Baked Polenta Fries with Queso
I made these crispy little baked polenta fries one day for lunch. Later in the day somebody asked what I did that day and I replied with a casual, “Not much!”
What I thought was: “I ATE ALL OF THEM.”
It’s true. I didn’t share. Heck… I didn’t even invite anybody. It’s definitely a recipe for more than one, but I’m not a quitter.
I get that it might be a hard sell to make polenta and then make fries out of that polenta, but I just want you to bookmark these (or pin ’em, yum ’em, etc.) The next time you are making grits or polenta, just make more and know that you’ll be making these with the leftovers.
Of course, you can make polenta just to make these. I did and I regret NOTHING.
1) Bring water to a simmer in a large pot with salt. Once simmering, whisk in corn meal.
2) Cook polenta, stirring regularly over low heat, until polenta is thick and has a soft bite to it. You might need to add a bit more water if it gets too thick. It should take 15-20 minutes to cook.
3) Let polenta cool for a minute and then pour polenta out onto a baking sheet lined with plastic wrap. Spread polenta out into a thin (1/4-inch thick) layer. Chill for at least an hour or overnight until polenta is completely set up.
1) Preheat oven to 375 degrees F. Cut chilled polenta into long fries, about 2-3 inches long. Lay out on a baking sheet lined with parchment paper, leaving a little room between each fry. Drizzle fries well with olive oil and season with salt and chili powder.

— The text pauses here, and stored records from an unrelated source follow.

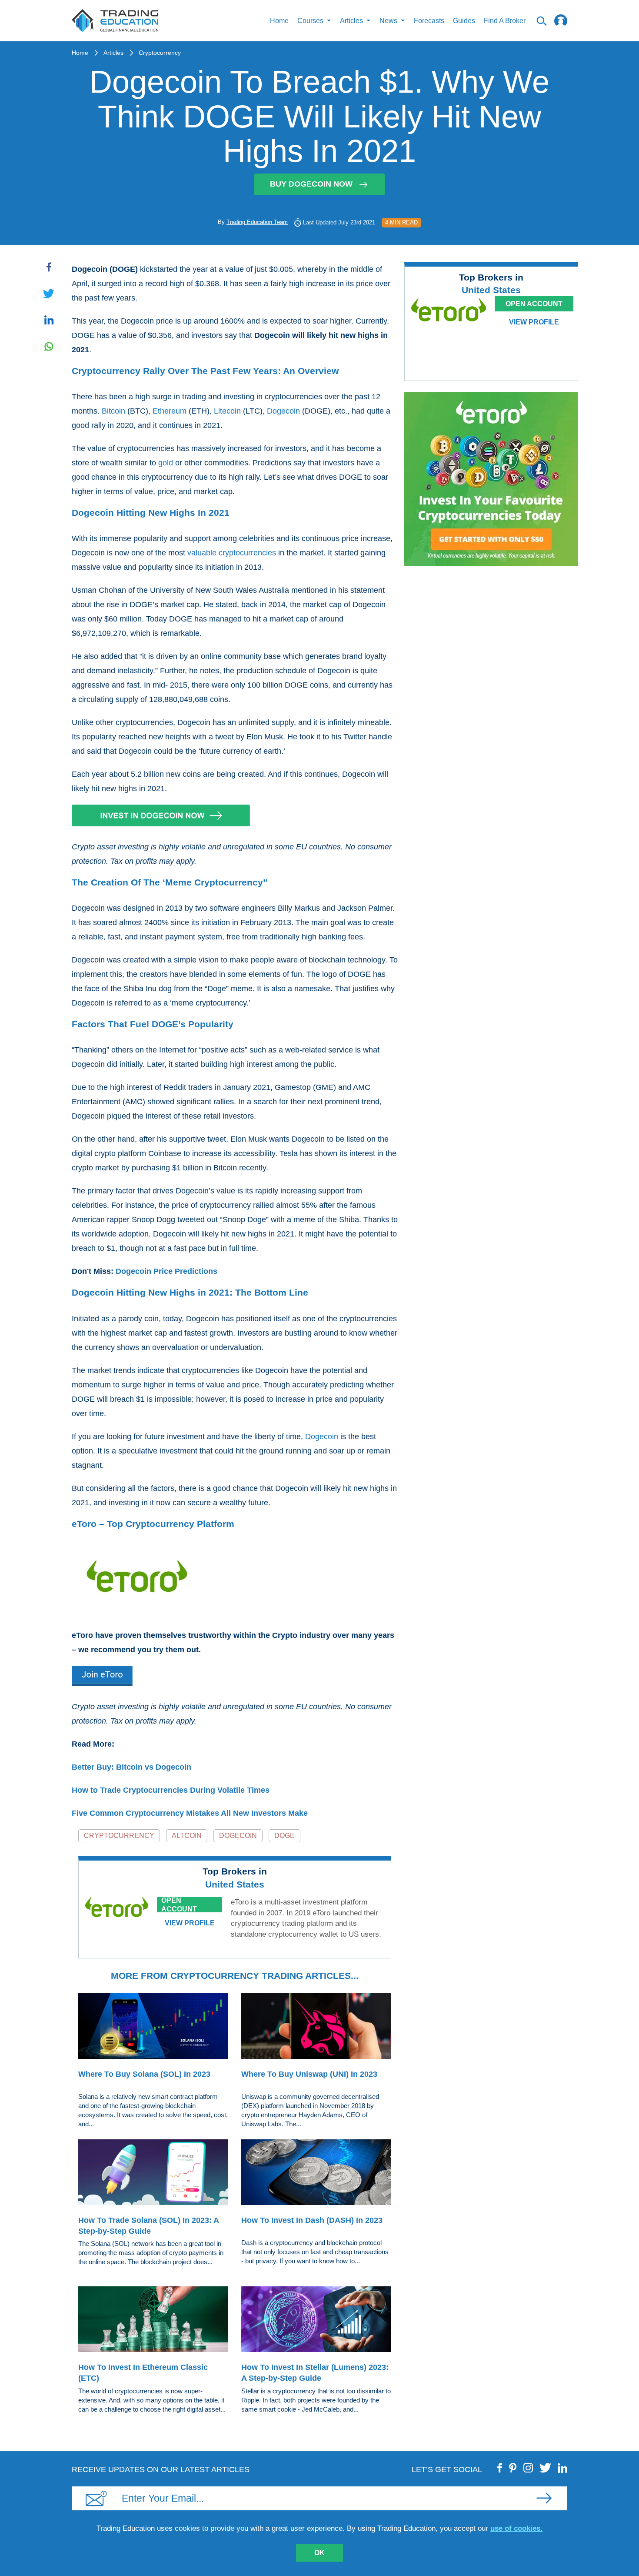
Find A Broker (505, 20)
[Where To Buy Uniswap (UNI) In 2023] (316, 2027)
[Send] (543, 2498)
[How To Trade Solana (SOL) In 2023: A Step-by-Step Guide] (153, 2173)
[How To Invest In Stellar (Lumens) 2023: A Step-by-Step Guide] (316, 2320)
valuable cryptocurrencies (231, 552)
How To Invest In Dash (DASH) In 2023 (312, 2220)
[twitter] (545, 2467)
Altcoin (187, 1835)
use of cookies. (516, 2528)
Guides (464, 20)
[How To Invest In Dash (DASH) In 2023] (316, 2173)
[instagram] (528, 2467)
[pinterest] (513, 2467)
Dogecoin (283, 411)
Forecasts (429, 20)
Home (279, 20)
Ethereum (169, 411)
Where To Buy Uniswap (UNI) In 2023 (309, 2074)
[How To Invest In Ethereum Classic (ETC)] (153, 2320)
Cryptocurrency (160, 52)
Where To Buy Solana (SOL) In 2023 (144, 2074)
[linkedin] (562, 2467)
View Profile (190, 1923)
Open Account (179, 1904)
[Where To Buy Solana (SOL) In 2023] (153, 2027)
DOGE (284, 1835)
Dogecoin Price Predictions (166, 1271)
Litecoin (227, 411)
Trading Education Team (257, 222)
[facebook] (500, 2467)
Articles (113, 52)
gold (165, 462)
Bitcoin (113, 411)
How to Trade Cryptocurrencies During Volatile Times (171, 1790)
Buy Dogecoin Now (311, 184)
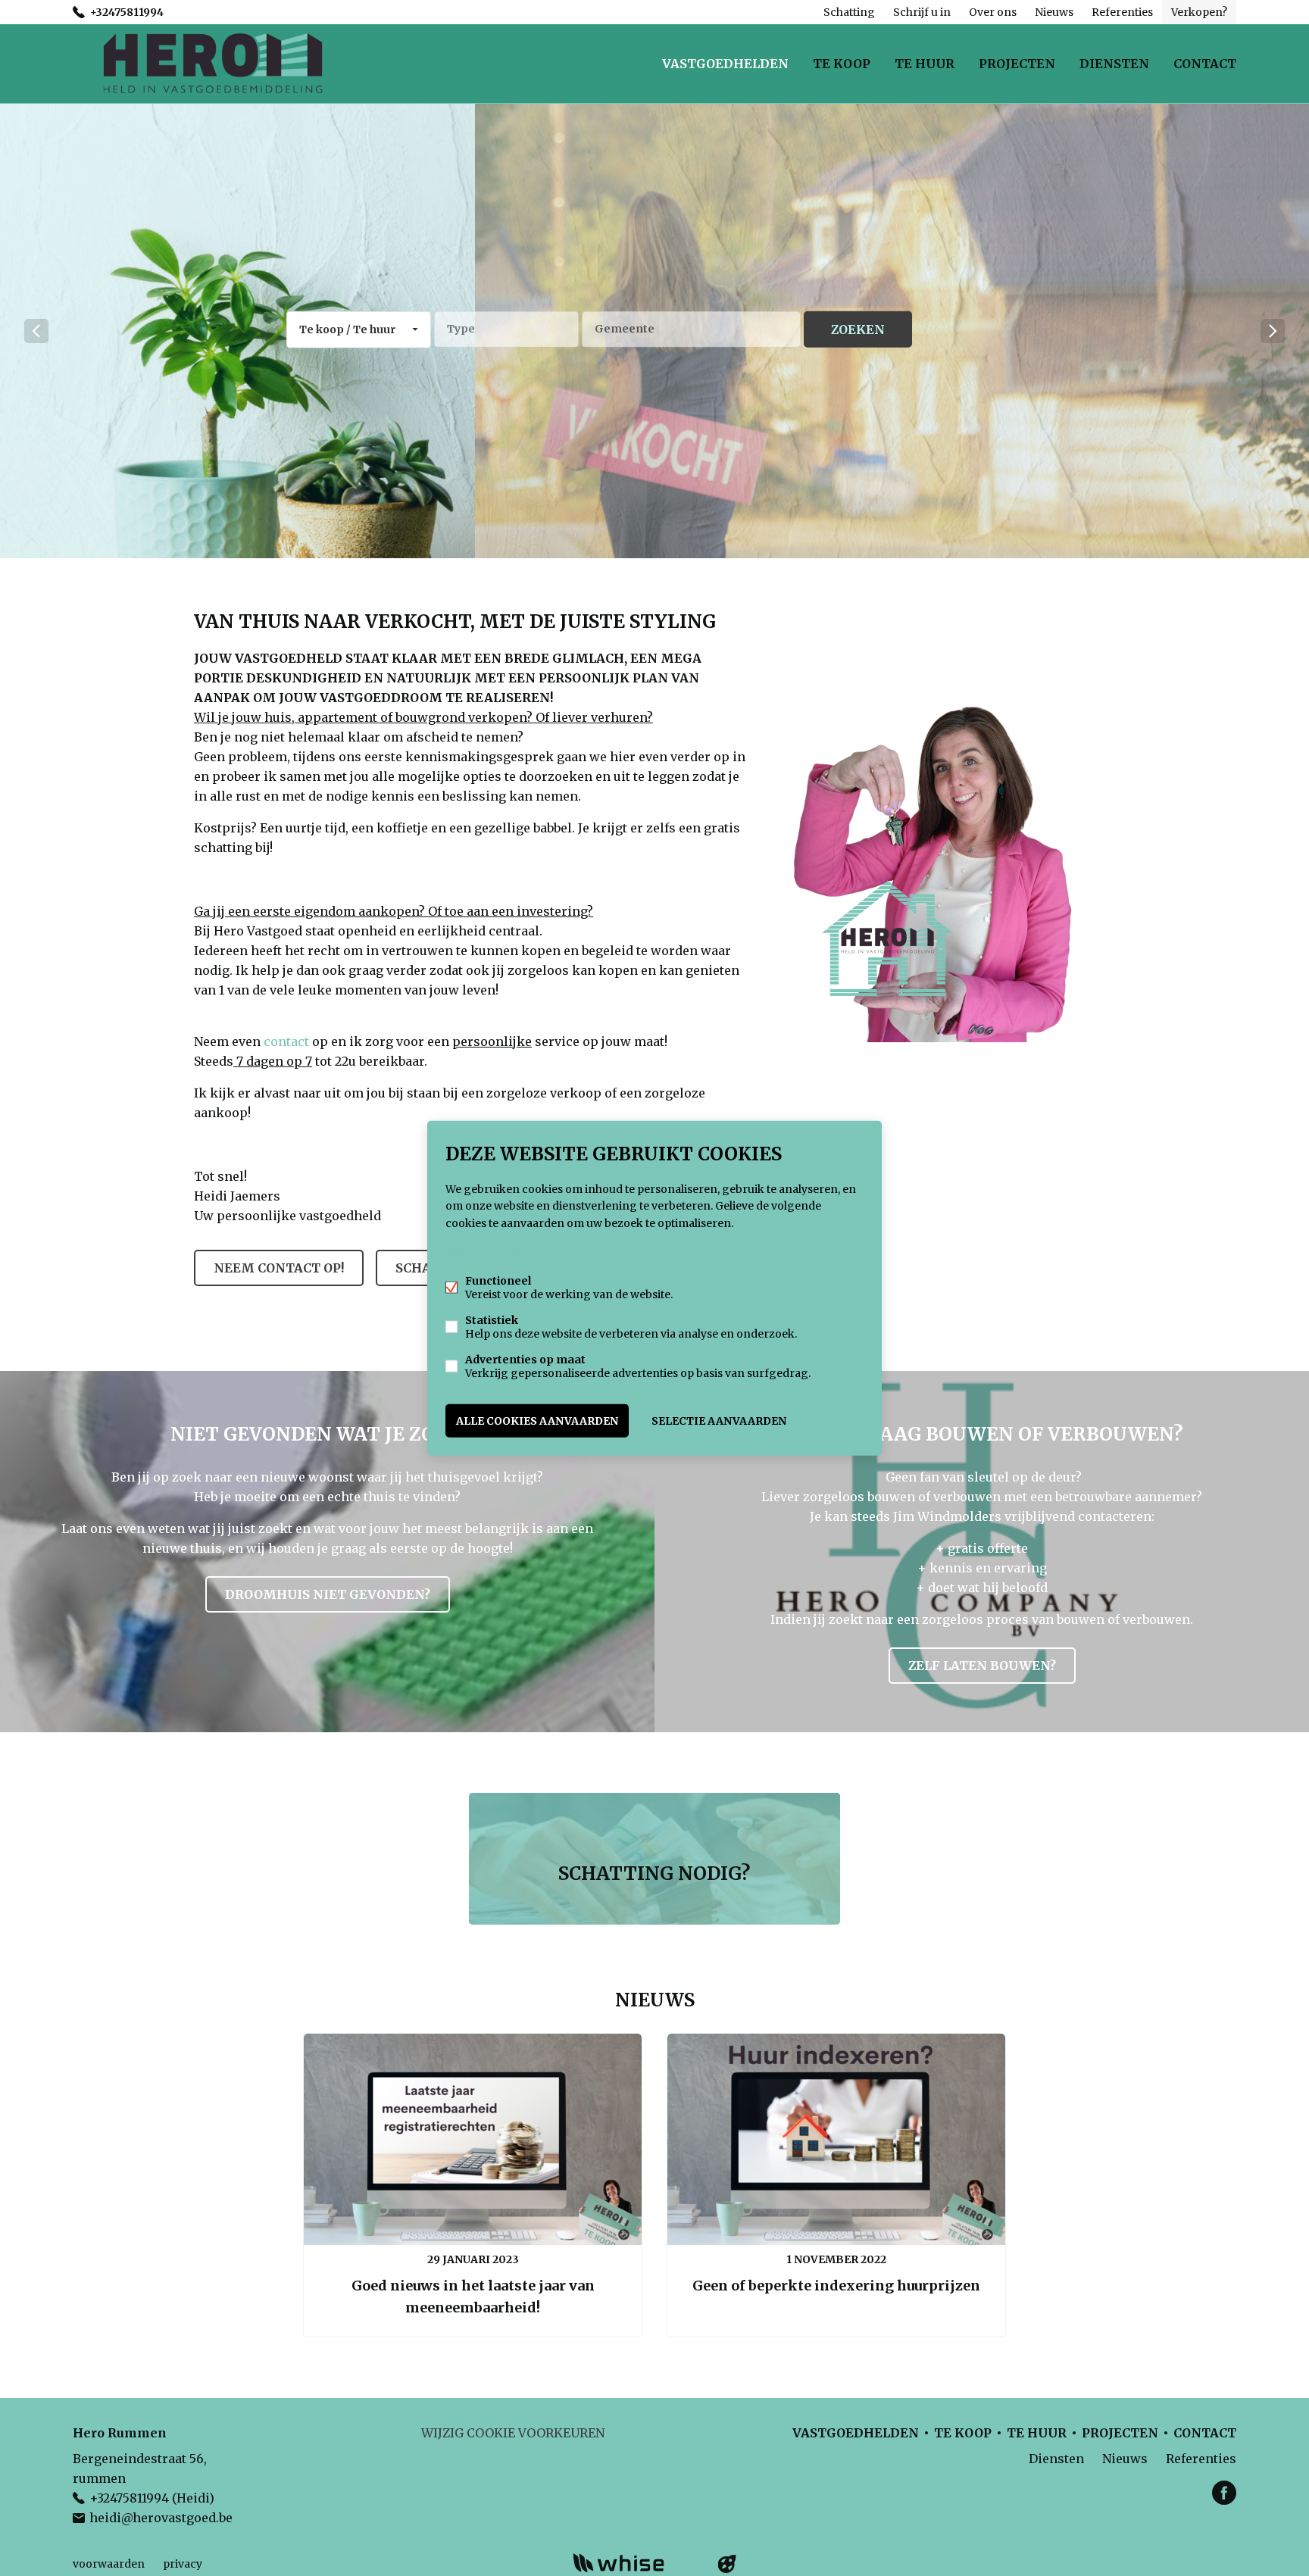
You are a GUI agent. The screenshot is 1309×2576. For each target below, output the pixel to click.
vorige (36, 331)
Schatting (849, 12)
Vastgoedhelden (725, 63)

2) Bake fries for 20 minutes, then flip, and bake for another 20 minutes. You can keep baking these if you want them even crispier. It’s hard to over-cook them!
1) Melt butter in a small pot over medium-low heat. Whisk in flour and cook for a few minutes until the roux turns a tan color.
2) Whisk in milk slowly until mixture is like a light gravy. Then whisk in grated cheese. Season with salt and pepper and keep queso warm over very low heat until fries are done.
Serve polenta fries drizzled with queso or use it as a dip!
Baked Polenta Fries
This recipe falls into that double-cook category of recipes. It can be a tough sell for people because you basically have to cook the polenta twice. It’s not that it’s hard to do, it just takes a tiny amount of planning!
It all starts with good polenta. I like to use a coarse corn meal.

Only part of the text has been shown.